# WHAT THE TASK ASKS
Output exactly, in the material below, the lines from the one with "Click the 垂直/水平直线度 (XTZ/XTY) label" through the one with "Task: Select line number 2 in the file". Omit all pictures.
'''
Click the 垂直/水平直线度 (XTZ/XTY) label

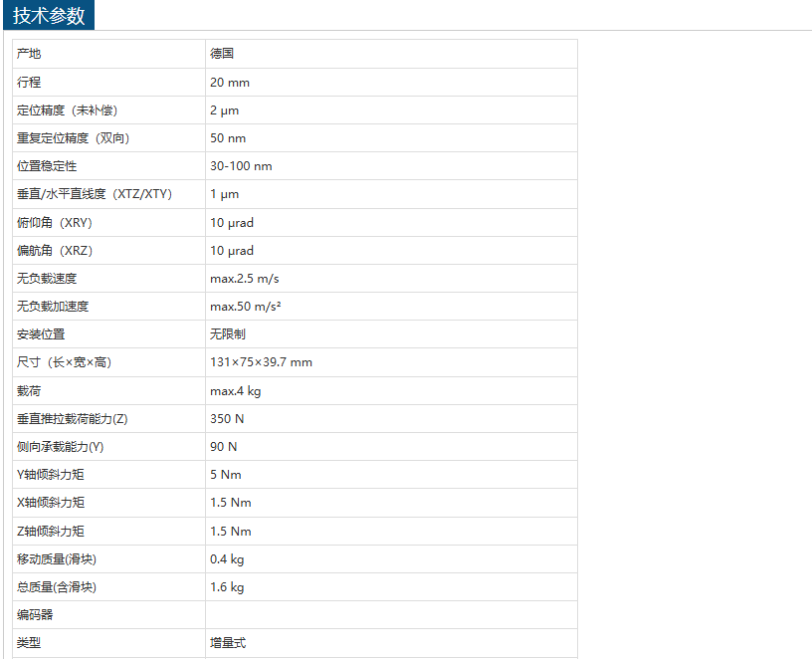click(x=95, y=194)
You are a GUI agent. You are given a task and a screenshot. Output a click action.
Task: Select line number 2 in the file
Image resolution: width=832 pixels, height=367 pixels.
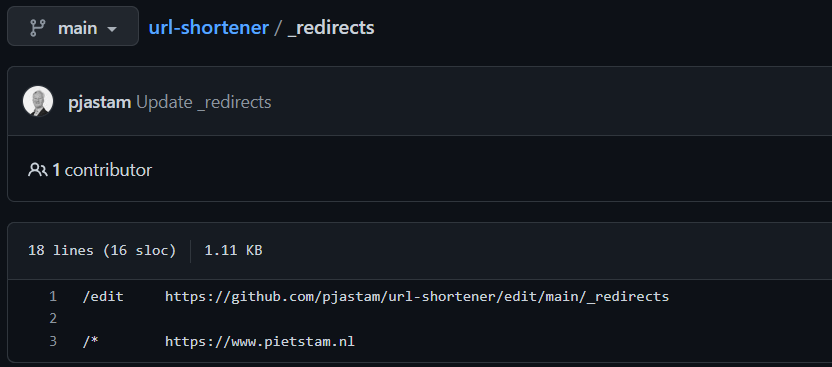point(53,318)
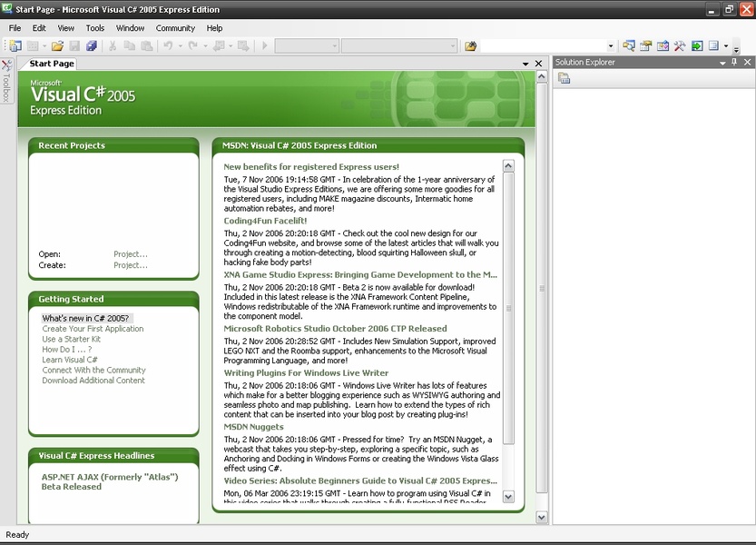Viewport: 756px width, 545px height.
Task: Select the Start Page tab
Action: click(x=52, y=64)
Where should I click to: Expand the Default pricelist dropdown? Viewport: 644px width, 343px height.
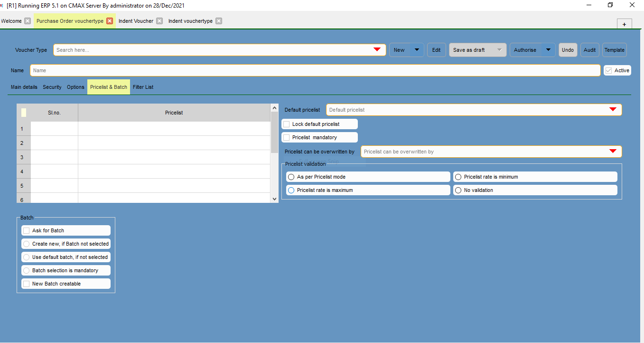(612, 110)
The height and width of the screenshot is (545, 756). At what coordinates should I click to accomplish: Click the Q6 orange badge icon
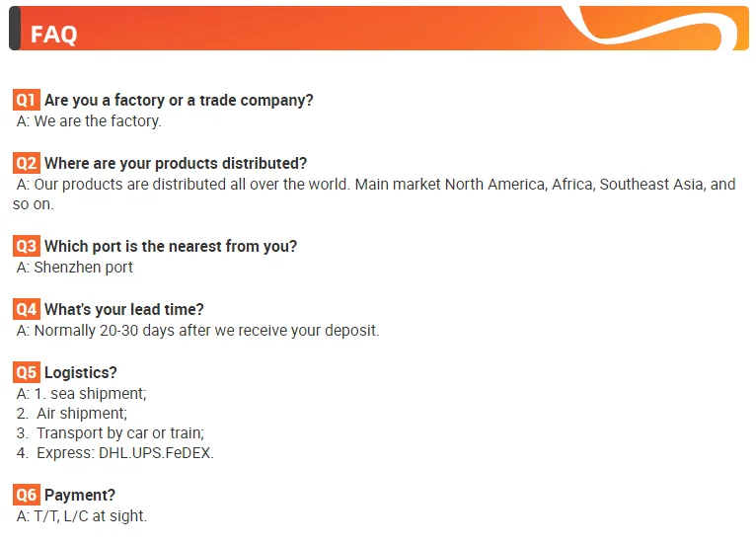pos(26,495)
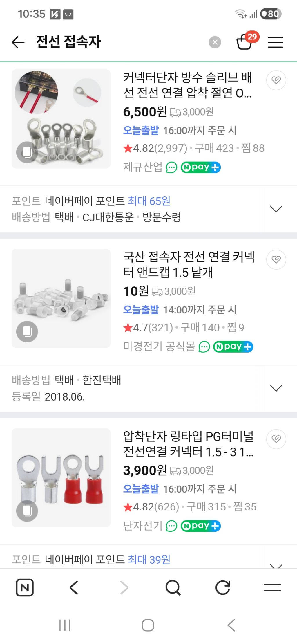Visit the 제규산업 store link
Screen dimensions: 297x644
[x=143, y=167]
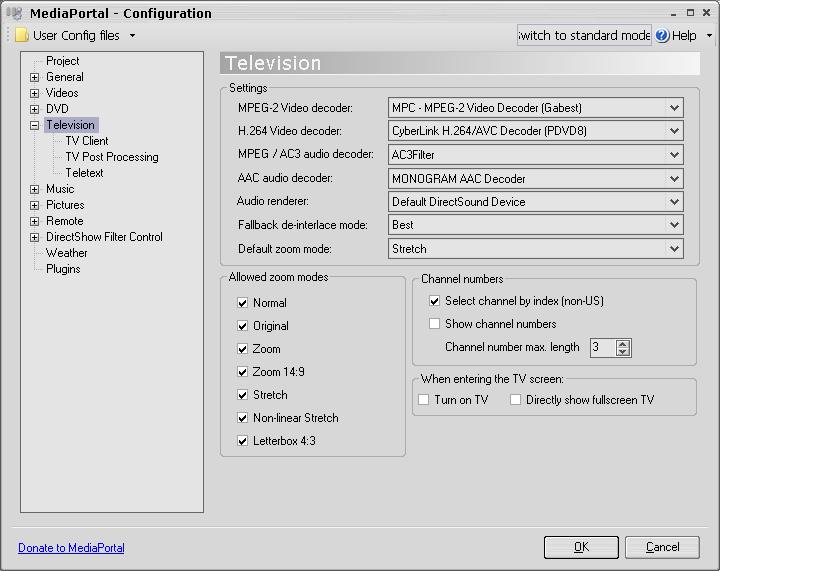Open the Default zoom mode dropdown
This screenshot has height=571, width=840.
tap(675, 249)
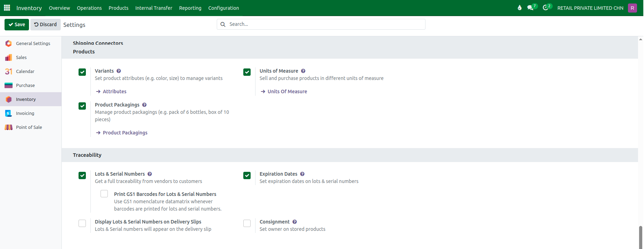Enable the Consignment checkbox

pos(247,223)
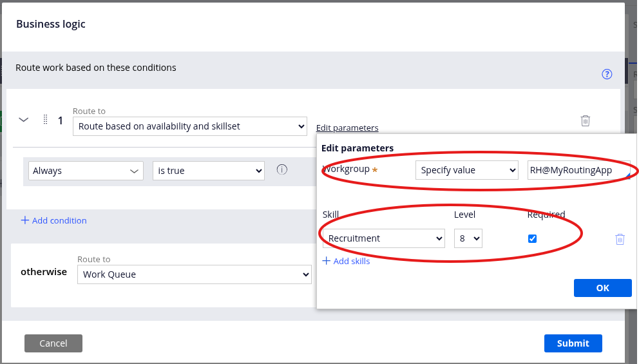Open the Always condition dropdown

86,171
'''
'''
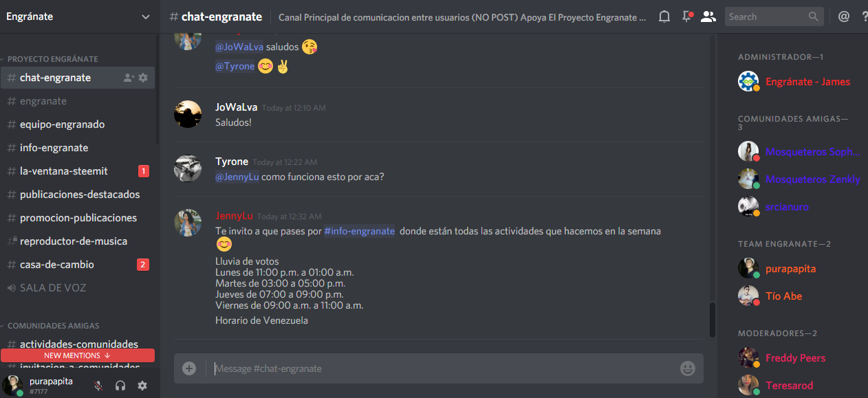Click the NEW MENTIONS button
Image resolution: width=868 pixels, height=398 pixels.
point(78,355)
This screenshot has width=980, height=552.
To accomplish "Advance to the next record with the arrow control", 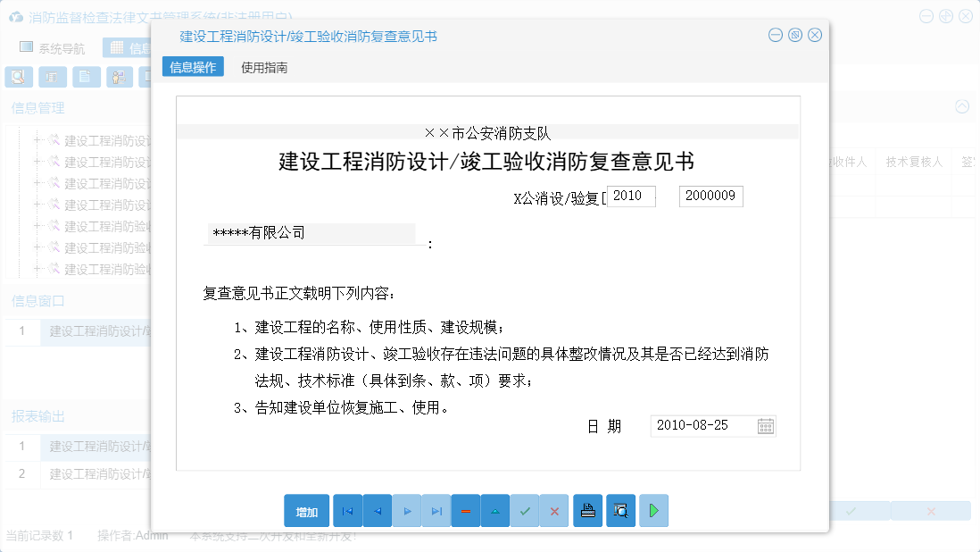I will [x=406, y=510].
'''
# TASK RESULT
Click the 垂直/水平直线度 (XTZ/XTY) label

click(x=95, y=194)
You are a GUI agent. You are given a task and a screenshot. Output a click action.
Task: Select line number 2 in the file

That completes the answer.